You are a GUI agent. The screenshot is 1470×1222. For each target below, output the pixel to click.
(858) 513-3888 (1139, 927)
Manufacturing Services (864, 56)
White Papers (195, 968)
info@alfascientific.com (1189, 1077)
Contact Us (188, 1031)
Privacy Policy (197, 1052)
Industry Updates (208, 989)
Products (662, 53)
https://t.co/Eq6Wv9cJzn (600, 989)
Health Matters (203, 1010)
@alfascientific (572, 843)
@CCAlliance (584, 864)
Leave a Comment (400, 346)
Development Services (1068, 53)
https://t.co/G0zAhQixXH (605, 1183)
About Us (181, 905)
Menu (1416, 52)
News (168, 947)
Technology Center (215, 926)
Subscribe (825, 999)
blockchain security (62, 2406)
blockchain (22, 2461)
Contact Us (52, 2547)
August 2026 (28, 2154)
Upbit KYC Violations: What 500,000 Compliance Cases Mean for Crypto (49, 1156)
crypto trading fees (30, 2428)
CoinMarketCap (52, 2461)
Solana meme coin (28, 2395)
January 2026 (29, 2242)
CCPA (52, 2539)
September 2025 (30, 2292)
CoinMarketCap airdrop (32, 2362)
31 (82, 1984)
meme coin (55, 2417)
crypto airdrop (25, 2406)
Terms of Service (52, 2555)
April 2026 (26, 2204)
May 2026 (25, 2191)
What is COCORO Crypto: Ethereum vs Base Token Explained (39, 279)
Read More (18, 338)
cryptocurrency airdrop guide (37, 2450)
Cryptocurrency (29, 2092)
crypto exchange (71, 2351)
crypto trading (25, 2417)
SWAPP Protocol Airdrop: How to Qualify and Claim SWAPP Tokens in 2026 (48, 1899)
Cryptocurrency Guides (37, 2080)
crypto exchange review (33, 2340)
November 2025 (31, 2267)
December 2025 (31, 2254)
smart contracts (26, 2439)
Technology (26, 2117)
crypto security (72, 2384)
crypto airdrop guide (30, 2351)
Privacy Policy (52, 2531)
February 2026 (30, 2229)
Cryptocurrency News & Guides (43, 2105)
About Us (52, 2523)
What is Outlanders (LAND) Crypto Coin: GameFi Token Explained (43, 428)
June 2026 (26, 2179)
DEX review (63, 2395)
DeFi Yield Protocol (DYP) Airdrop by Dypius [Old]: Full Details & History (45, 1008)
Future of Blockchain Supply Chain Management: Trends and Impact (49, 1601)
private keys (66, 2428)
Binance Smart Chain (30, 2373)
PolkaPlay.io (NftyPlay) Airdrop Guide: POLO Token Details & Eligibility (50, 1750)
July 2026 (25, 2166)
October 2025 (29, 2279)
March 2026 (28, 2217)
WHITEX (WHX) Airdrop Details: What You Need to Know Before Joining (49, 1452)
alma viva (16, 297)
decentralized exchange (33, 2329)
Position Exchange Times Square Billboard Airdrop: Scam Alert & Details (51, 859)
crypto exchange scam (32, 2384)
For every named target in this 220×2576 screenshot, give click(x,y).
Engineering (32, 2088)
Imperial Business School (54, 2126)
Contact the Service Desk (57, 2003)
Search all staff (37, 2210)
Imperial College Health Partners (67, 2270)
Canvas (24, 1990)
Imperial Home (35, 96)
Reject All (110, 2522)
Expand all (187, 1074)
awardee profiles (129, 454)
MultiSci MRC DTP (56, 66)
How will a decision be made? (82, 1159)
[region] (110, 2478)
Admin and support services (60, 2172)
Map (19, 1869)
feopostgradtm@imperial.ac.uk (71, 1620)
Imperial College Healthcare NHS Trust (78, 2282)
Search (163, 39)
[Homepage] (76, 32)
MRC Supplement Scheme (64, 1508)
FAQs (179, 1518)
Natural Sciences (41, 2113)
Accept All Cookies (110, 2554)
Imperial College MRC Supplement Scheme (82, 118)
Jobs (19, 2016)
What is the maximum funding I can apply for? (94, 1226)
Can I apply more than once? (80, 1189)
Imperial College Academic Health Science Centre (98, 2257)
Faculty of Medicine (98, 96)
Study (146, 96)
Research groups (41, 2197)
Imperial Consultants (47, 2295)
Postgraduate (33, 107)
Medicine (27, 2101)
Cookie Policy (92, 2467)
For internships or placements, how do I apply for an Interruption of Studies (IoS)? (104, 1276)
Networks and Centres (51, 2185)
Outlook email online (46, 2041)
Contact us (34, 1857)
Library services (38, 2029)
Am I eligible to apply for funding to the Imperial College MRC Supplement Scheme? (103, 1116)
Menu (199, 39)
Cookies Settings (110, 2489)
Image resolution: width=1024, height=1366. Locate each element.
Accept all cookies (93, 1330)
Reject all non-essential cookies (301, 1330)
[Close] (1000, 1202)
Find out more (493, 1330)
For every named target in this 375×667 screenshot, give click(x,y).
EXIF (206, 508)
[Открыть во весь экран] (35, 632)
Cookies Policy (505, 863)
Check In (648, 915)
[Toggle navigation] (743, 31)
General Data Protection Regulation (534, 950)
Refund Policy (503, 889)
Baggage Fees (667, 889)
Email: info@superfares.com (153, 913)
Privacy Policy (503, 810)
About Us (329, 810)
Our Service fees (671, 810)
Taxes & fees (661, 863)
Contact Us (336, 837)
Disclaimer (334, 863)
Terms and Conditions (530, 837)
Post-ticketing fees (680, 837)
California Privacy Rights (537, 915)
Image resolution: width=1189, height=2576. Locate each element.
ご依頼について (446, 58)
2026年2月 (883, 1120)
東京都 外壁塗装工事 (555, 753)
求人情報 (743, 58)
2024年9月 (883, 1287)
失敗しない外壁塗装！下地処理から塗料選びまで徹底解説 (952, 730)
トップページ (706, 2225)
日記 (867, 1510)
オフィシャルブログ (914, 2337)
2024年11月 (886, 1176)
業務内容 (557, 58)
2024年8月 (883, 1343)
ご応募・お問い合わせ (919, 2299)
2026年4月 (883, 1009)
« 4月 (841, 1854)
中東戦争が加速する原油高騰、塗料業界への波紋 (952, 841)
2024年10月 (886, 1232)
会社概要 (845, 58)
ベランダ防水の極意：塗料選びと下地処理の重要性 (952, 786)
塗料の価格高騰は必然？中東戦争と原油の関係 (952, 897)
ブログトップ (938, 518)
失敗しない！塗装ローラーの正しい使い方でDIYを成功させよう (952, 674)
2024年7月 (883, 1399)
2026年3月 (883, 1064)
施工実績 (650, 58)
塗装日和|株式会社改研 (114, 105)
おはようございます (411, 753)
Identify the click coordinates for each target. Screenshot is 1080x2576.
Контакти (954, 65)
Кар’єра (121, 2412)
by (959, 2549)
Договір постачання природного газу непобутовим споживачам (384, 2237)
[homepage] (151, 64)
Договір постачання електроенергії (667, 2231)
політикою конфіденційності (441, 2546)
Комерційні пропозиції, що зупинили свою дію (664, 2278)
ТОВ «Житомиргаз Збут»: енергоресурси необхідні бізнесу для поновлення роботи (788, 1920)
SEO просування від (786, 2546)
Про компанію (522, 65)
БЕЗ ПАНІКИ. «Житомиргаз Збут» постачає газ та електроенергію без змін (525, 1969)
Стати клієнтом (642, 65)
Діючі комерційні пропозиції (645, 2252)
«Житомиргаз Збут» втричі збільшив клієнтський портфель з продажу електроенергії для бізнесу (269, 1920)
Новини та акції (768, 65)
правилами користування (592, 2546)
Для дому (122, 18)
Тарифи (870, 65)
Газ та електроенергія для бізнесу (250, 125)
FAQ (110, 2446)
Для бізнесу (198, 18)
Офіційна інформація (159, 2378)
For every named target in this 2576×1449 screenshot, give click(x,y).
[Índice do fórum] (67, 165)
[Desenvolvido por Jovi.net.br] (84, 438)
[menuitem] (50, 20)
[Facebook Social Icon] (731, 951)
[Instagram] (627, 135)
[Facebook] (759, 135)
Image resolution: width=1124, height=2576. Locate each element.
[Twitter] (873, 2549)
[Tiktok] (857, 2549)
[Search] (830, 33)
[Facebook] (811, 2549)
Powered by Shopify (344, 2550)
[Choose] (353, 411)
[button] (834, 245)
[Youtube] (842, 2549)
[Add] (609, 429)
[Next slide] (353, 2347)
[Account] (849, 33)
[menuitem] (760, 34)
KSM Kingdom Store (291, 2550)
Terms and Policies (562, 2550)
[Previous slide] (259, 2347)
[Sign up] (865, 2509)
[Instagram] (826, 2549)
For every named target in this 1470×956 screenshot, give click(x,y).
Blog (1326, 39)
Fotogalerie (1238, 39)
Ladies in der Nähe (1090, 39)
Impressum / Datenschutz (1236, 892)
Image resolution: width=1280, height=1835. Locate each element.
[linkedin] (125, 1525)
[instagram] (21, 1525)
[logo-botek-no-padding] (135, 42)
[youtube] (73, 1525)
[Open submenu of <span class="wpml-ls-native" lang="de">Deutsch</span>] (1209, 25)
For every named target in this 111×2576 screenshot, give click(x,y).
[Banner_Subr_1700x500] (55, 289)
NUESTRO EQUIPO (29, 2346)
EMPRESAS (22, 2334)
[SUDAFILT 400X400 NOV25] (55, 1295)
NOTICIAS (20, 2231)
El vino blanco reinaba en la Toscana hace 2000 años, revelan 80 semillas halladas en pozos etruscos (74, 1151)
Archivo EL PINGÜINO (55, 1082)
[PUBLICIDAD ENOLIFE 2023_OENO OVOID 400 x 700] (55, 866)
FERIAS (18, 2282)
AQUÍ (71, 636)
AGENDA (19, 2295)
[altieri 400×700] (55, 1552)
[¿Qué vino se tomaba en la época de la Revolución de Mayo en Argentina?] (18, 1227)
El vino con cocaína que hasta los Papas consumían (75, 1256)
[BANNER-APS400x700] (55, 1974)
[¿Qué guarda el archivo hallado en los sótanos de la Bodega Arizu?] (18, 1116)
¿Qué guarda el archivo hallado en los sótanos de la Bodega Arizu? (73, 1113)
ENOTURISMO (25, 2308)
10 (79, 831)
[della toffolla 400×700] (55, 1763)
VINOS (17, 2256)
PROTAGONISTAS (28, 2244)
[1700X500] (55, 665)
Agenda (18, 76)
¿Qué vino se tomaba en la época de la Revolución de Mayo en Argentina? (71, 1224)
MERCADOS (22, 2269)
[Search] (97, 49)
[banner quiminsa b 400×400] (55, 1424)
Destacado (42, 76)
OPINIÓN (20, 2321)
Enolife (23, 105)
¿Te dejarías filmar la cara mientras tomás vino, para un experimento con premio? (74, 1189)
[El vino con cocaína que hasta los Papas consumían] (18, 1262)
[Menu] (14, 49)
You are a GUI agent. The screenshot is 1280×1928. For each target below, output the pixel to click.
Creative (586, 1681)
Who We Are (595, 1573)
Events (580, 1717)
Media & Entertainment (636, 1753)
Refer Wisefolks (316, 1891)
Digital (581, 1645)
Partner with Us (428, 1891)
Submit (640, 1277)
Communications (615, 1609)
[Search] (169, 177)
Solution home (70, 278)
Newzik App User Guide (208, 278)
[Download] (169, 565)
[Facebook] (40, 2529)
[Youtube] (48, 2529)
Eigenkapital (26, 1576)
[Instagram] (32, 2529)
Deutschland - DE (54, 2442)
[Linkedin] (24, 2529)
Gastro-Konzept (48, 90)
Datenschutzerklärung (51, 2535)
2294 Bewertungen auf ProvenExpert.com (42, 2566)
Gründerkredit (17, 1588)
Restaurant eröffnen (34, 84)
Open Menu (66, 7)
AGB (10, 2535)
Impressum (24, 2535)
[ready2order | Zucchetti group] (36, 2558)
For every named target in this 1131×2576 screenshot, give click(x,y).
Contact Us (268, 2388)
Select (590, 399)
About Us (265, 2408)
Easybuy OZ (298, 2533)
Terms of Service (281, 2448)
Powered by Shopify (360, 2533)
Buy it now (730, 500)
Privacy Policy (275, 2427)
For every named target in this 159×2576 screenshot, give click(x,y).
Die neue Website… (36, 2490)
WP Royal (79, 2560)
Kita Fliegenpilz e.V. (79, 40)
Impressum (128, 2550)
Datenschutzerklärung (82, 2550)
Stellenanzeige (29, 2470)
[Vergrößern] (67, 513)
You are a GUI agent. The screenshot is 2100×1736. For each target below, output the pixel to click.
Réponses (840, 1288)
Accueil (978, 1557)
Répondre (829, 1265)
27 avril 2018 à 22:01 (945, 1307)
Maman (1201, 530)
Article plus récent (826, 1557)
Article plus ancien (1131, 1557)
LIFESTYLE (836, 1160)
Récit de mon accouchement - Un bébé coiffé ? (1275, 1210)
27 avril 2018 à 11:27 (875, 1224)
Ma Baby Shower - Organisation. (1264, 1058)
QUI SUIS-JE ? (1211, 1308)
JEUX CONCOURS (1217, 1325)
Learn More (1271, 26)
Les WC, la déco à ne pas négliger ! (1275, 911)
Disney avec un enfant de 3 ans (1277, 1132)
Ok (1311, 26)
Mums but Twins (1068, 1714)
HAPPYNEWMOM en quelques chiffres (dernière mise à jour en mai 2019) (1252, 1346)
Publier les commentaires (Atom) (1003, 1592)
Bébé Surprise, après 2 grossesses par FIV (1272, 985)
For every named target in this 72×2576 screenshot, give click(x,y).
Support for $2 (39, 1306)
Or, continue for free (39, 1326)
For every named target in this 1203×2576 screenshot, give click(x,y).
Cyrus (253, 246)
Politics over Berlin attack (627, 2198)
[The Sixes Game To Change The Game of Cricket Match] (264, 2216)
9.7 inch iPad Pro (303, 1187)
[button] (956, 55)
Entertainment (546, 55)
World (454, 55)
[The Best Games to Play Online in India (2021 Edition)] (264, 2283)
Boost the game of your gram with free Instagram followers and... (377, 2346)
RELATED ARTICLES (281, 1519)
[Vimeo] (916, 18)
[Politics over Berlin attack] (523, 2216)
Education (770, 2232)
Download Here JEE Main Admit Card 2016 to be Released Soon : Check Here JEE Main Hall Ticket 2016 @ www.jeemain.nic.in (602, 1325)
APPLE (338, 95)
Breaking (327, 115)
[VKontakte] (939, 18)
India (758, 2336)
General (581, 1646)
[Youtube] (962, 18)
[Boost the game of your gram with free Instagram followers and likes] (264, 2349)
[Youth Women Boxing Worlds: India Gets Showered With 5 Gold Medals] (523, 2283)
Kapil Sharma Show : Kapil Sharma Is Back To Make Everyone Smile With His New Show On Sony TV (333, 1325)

→ Work instruction:
Of the lines above, retype only those from the line containing "[Menu] (14, 49)" through the line containing "Submit (640, 1277)", including both, exactly.

→ Response:
[Menu] (14, 49)
You are a GUI agent. The screenshot is 1280×1928. For each target below, output the pixel to click.
Creative (586, 1681)
Who We Are (595, 1573)
Events (580, 1717)
Media & Entertainment (636, 1753)
Refer Wisefolks (316, 1891)
Digital (581, 1645)
Partner with Us (428, 1891)
Submit (640, 1277)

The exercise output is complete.